Hmm. I see by the clock on the clubhouse wall that I should've left my cozy cubicle ages ago. And I haven't even gotten to Ballade, Haiku or Bizet (much). I have a unsettling feeling in the pit of my stomach that Tewsley will become the next Nilas Martins. But that's another post.

Link to comment

Just an aside here - I really have to disagree with the view of the corps dancers as being, on the whole, thin, very thin or emaciated. My dancing daughter and I both feel strongly that the corps does not look thin. In our views, there are two - one in particular who is also quite tall - who are quite thin...but frankly, I was commenting the other night that I found them on the whole to be quite "healthy" looking. Several of the corps members, in my opinion, have rather atypical ballet bodies...certainly they are not the stereotypical Balanchine bodies to be sure.

It's odd how different people see the same things and see them so differently, isn't it? To me, the corps looks quite healthy and actually quite happy too. To my eyes, there are many more smiles this season.

Link to comment

Who saw Kyra in Chaconne? Manhattnik, I am sure you did. Reviews please!

I had hoped to get to NY this week to see Kyra in Mozartiana and/or Chaconne. I don't think it is going to happen. Work responsibilities are calling.

Chaconne is repeated during spring season, but this is it for Mozartiana, and I'm not making any more trips to NY until March. ARRGGH.

═══

**Goal**
Repeat the ballet forum comments between "Hmm. I see by" and "that's another post.", inclusive, substituting "office" for "clubhouse".

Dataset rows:
═══

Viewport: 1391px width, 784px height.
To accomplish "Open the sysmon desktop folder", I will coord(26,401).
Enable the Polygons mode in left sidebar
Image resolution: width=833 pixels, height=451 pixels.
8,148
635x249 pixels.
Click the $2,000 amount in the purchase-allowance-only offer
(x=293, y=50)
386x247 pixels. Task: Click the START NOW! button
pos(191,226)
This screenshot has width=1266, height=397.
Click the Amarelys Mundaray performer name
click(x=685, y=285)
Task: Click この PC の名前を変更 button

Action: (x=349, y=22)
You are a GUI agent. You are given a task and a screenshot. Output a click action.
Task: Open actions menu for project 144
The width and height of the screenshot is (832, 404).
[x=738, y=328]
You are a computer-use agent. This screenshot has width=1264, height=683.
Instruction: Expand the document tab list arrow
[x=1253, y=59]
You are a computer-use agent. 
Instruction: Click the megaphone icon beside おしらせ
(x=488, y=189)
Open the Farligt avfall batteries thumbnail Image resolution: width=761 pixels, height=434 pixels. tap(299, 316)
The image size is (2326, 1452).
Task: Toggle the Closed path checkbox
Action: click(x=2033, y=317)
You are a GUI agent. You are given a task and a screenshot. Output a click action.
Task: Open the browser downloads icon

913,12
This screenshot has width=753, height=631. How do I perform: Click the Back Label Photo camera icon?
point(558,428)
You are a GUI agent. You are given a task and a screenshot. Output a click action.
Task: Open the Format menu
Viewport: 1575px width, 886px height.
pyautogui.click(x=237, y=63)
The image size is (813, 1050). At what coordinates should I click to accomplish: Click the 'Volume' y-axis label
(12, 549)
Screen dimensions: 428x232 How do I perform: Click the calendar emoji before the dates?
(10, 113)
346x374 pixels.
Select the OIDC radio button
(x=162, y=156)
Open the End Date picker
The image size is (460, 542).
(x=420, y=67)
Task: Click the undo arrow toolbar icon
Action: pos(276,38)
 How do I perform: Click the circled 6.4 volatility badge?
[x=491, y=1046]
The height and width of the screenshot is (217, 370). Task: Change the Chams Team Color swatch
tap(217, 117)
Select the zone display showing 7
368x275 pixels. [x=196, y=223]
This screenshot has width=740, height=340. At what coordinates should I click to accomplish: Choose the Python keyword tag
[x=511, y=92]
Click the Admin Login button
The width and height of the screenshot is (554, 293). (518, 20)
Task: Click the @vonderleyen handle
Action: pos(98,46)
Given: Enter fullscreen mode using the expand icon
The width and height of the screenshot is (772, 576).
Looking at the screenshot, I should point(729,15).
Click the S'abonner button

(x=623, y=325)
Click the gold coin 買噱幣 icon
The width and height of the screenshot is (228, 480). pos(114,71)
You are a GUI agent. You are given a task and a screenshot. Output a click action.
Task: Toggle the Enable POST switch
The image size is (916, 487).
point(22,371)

═══

**Correct output**
Hmm. I see by the clock on the office wall that I should've left my cozy cubicle ages ago. And I haven't even gotten to Ballade, Haiku or Bizet (much). I have a unsettling feeling in the pit of my stomach that Tewsley will become the next Nilas Martins. But that's another post.